Tuesday, December 27, 2016

REFRESHING MEMORIES



A Facebook friend with whom I have occasional messages surprised me one time when she asked me during one of our lighthearted correspondence if I had remembered too that I was once her boyfriend.  “Of course!” was my chuckling reply in my private messenger box, a little bit embarrassed, in fact it was what I remembered when, upon seeing for the first time her name, a friend-request did I reluctantly send.

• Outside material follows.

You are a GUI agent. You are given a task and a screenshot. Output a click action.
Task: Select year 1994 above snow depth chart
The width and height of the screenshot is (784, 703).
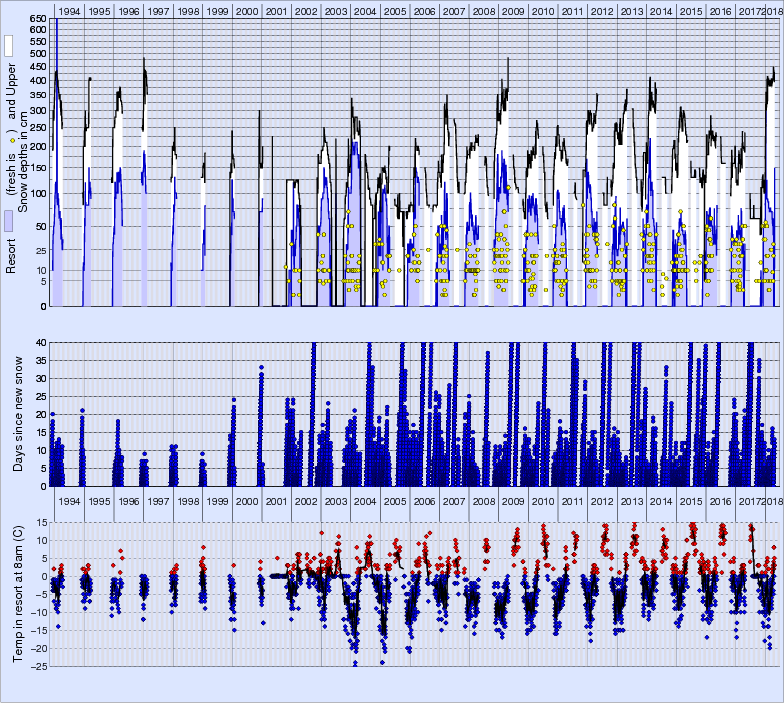click(68, 11)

And as we exchanged giggling messages further, we couldn’t help but remember our past innocent times.  Those were the instances when we were flirting with disaster after we both violated petty house ‘crimes.’  Like, despite limited finances and strict parents, still, we managed to be present in every barrio evening disco.  Sneaking with our hidden clothes that were “something old, something new, something borrowed, something blue.”

Sometimes it’s good to be refreshed with memories of the youth, for we learn life’s valuable lessons therefrom.  Its recklessness and vanity helped George Bernard Shaw make his conclusion, “Youth is wasted on the young.”

A few weeks ago, I had been reminded once again of my precipitous youth on my way back here to Iloilo from Molino, Cavite, via RORO bus service.  That was my first time in ten years to take RORO, and if you ask me why I did it, just recall what Old Bill told Older Bush, “It’s the economy, stupid!”

Boredom would have struck me to death but great thanks to a young maiden who happened to travel with me along with her kid sister who loved to smile, sleep and think.  I’d only call her “Charm” here for lack of authority to reveal her true name, and also because I was charmed by her stories while gazing at her face so prettier than pink.

There I remembered my youth as I spent all of my time with them to the envy of young male co-passengers since I acted as their companion if not their guardian or father.  I had to watch my words and my conduct they being a stranger, that to people around we would not appear like a predator and a prey so I had to do things decently and in order (I Cor. 14:40).

And I remembered my six-year-old daughter, some few years from now she would grow up like her.  And it is my prayer that God wouldn’t let my young Rahab tread upon the path I took as a teener.

But rather, she may revere Him like a true servant who fears her Master truly, and live a life like what Apostle Paul charged to Timothy:  “Let no man despise thy youth; but be thou an example of the believers, in word, in conversation, in charity, in spirit, in faith, in purity” (1 Tim. 4:12).